Text section:
Blake seemed content to let Gillian make nearly all the decisions about Anthony’s future – and that of James, who would follow in 1959: ‘I was pressing for an education policy, and my point was that, as we would be travelling around and going abroad continually, it would be far better to give them a boarding school education. George rather fobbed it off, saying “Oh, well, in ten years’ time we’ll all be going to state schools anyway, and what’s wrong with that?” But he didn’t push the issue, and to keep me happy he let me put Anthony – and then James – down for Rugby, where my brother had been.’
Despite all outward appearances, Blake was starting to feel the enormous pressure of his double life, particularly now with the birth of his first child. He wondered if there was any way out of the web in which he had become entangled: ‘This contradiction in my life became even greater and an increasing strain on me. Here I was, building with one hand a happy family life with its roots firmly attached to this country, and with the other hand I was pulling the foundations from underneath it so that it might crumble any moment.’ His high-minded idealism, his secret dedication to the Soviet cause remained, but the will to sustain his treachery was faltering.
In the autumn of 1958, an exit strategy presented itself. His superiors in Broadway suggested he should leave Berlin the following spring, spend a short time in London, and then go to the Lebanon to learn Arabic at MECAS (the Middle East Centre for Arabic Studies), a language school in Shemlan for diplomats, businessmen and intelligence officers. Blake was delighted at the prospect: ‘I saw in this an opportunity to bring the work to an early end, and it would give me the opportunity to think of a permanent way out, possibly by trying to get, through my knowledge of Arabic, a good job in an oil company.’
It was in good spirits that he returned to England with his wife and child in April 1959. He was out of the Berlin shadowlands, free of the perpetual stress and responsibility of dealing with the likes of Horst Eitner and Boris, free of juggling his two lives ever more precariously. Gillian, too, welcomed the move: ‘We didn’t mind staying out there quite so long, but we were both happy to come home when we were eventually posted.’ With much relief, Blake resumed work in Broadway on 12 April, on a junior desk dealing with Lebanon and Jordan, where he could gradually ready himself for his posting to MECAS in the autumn.

Source data:
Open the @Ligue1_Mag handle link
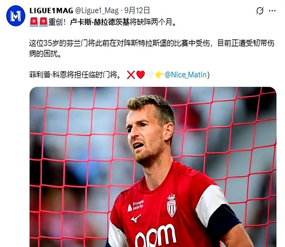point(97,11)

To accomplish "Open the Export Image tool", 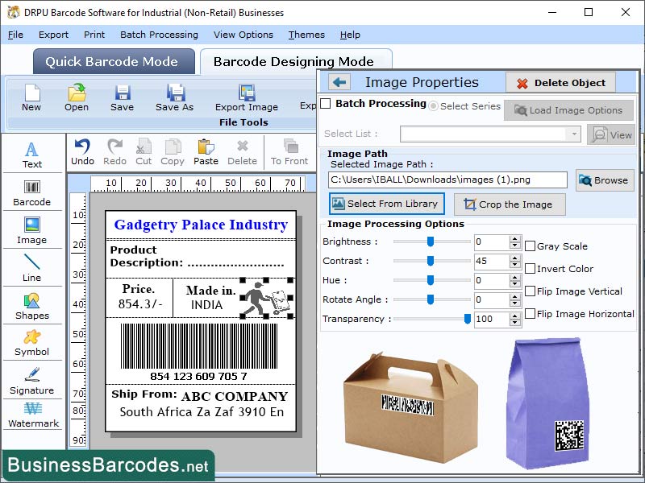I will (246, 98).
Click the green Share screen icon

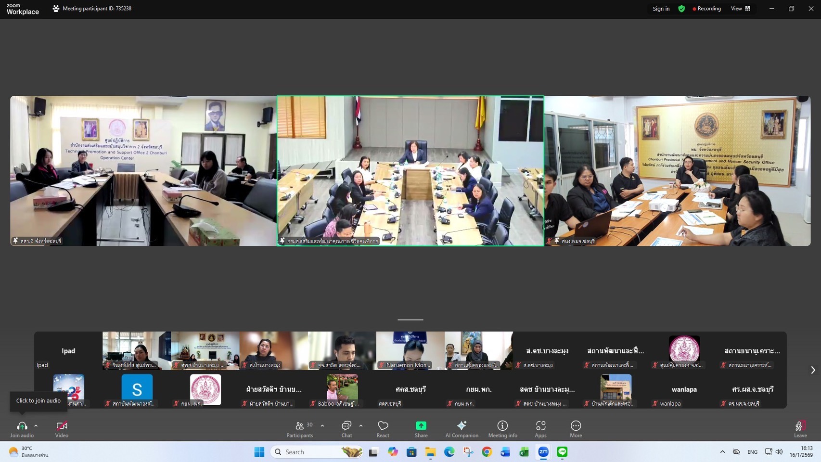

What is required: Turn the paragraph of the Blake excerpt that begins "In the autumn of 1958" into a short bulleted list of its main facts. The data has no connection to the text.

Complete response:
- In autumn 1958, Blake saw an exit strategy.
- His superiors in Broadway proposed that he leave Berlin the next spring, spend a short time in London, and then go to the Lebanon.
- In the Lebanon he would learn Arabic at MECAS (the Middle East Centre for Arabic Studies), a language school in Shemlan for diplomats, businessmen and intelligence officers.
- Blake was delighted. He saw a chance to end the work early and to plan a permanent way out, possibly a good job with an oil company using his Arabic.